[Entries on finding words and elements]
— BEGIN —

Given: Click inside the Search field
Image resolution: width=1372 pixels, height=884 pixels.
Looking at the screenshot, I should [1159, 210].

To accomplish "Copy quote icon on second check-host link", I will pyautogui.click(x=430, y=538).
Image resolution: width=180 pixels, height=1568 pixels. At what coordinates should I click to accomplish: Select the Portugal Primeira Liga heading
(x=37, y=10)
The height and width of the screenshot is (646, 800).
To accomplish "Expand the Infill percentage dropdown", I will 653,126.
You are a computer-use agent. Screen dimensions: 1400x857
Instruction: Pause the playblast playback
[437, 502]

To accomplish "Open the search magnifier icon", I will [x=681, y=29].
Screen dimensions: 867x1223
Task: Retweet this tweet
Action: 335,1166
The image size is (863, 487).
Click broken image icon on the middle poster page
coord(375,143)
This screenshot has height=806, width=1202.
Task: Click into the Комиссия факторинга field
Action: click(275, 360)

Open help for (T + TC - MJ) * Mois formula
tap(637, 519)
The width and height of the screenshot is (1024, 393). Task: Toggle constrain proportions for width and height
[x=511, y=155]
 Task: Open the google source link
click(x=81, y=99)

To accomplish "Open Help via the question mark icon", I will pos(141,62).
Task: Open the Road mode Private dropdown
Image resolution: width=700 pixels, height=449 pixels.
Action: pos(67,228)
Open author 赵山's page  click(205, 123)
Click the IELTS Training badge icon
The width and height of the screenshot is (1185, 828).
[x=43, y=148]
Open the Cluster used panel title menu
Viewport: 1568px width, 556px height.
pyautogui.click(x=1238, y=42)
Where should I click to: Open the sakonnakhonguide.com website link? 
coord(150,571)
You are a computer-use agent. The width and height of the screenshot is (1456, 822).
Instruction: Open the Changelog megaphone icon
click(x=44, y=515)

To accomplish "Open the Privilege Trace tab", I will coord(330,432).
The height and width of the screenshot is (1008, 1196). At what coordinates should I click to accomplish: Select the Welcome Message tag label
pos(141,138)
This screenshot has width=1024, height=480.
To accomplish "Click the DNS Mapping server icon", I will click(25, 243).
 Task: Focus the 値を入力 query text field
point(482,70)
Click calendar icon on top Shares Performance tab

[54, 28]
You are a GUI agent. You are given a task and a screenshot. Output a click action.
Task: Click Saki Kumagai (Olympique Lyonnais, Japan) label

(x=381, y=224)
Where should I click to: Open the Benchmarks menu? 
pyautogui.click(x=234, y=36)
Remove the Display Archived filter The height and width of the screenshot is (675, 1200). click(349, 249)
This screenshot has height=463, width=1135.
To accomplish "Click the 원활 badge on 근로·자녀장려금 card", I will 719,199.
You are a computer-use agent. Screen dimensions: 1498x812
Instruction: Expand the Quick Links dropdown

— END —

GIVEN EXERCISE: Rewrite all the records above as a numbered list, keeping each line as its own item and dropping the blank lines.

EXERCISE RESPONSE:
1. Given: Click inside the Search field
2. Image resolution: width=1372 pixels, height=884 pixels.
3. Looking at the screenshot, I should [1159, 210].
4. To accomplish "Copy quote icon on second check-host link", I will pyautogui.click(x=430, y=538).
5. Image resolution: width=180 pixels, height=1568 pixels. At what coordinates should I click to accomplish: Select the Portugal Primeira Liga heading
6. (x=37, y=10)
7. The height and width of the screenshot is (646, 800).
8. To accomplish "Expand the Infill percentage dropdown", I will 653,126.
9. You are a computer-use agent. Screen dimensions: 1400x857
10. Instruction: Pause the playblast playback
11. [437, 502]
12. To accomplish "Open the search magnifier icon", I will [x=681, y=29].
13. Screen dimensions: 867x1223
14. Task: Retweet this tweet
15. Action: 335,1166
16. The image size is (863, 487).
17. Click broken image icon on the middle poster page
18. coord(375,143)
19. This screenshot has height=806, width=1202.
20. Task: Click into the Комиссия факторинга field
21. Action: click(275, 360)
22. Open help for (T + TC - MJ) * Mois formula
23. tap(637, 519)
24. The width and height of the screenshot is (1024, 393). Task: Toggle constrain proportions for width and height
25. [x=511, y=155]
26.  Task: Open the google source link
27. click(x=81, y=99)
28. To accomplish "Open Help via the question mark icon", I will pos(141,62).
29. Task: Open the Road mode Private dropdown
30. Image resolution: width=700 pixels, height=449 pixels.
31. Action: pos(67,228)
32. Open author 赵山's page  click(205, 123)
33. Click the IELTS Training badge icon
34. The width and height of the screenshot is (1185, 828).
35. [x=43, y=148]
36. Open the Cluster used panel title menu
37. Viewport: 1568px width, 556px height.
38. pyautogui.click(x=1238, y=42)
39. Where should I click to: Open the sakonnakhonguide.com website link? 
40. coord(150,571)
41. You are a computer-use agent. The width and height of the screenshot is (1456, 822).
42. Instruction: Open the Changelog megaphone icon
43. click(x=44, y=515)
44. To accomplish "Open the Privilege Trace tab", I will coord(330,432).
45. The height and width of the screenshot is (1008, 1196). At what coordinates should I click to accomplish: Select the Welcome Message tag label
46. pos(141,138)
47. This screenshot has width=1024, height=480.
48. To accomplish "Click the DNS Mapping server icon", I will click(25, 243).
49.  Task: Focus the 値を入力 query text field
50. point(482,70)
51. Click calendar icon on top Shares Performance tab
52. [54, 28]
53. You are a GUI agent. You are given a task and a screenshot. Output a click action.
54. Task: Click Saki Kumagai (Olympique Lyonnais, Japan) label
55. (x=381, y=224)
56. Where should I click to: Open the Benchmarks menu? 
57. pyautogui.click(x=234, y=36)
58. Remove the Display Archived filter The height and width of the screenshot is (675, 1200). click(349, 249)
59. This screenshot has height=463, width=1135.
60. To accomplish "Click the 원활 badge on 근로·자녀장려금 card", I will 719,199.
61. You are a computer-use agent. Screen dimensions: 1498x812
62. Instruction: Expand the Quick Links dropdown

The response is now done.